Overview of the APIs¶

NVSHMEM includes the OpenSHMEM 1.3 API, and several APIs that are defined in OpenSHMEM versions 1.4 and 1.5.

Here are the naming conventions:

OpenSHMEM function names are prefixed with nv, for example, nvshmem_init.

Type names are prefixed with nv, for example, nvshmem_team_t.

Constants are prefixed with NV, for example, NVSHMEM_VENDOR_STRING.

Environment variables are prefixed with NVSHMEM, for example, NVSHMEM_SYMMETRIC_SIZE.

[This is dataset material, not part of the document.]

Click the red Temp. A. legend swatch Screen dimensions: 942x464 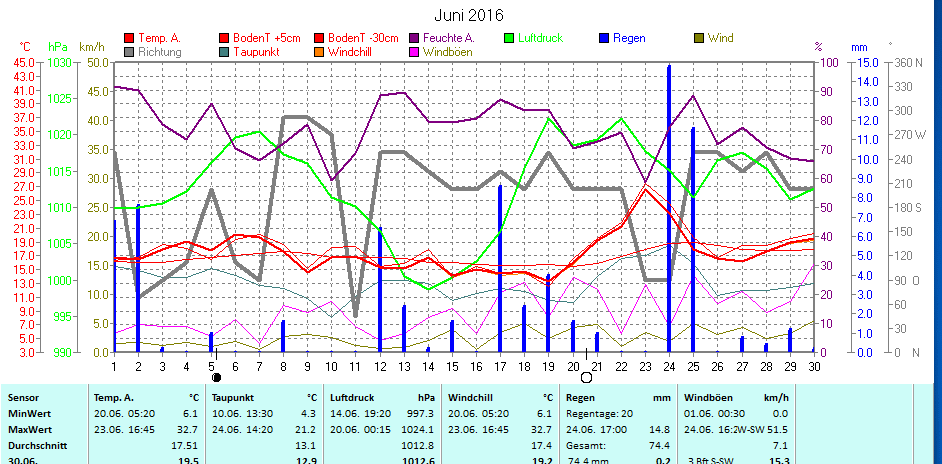click(129, 39)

NVSHMEM functions are classified based on where they can be invoked:

On the host.

On the GPU.

On both the host and the GPU.

The following APIs can be invoked only on the host:

Initialization and termination, for example, nvshmem_init and nvshmem_finalize.

Memory management, for example, nvshmem_malloc and nvshmem_free.

Collective kernel launch, for example, nvshmemx_collective_launch.

Stream-based operations.

The following APIs can be invoked only on the GPU:

Thread block scoped operations, for example, nvshmem_putmem_block.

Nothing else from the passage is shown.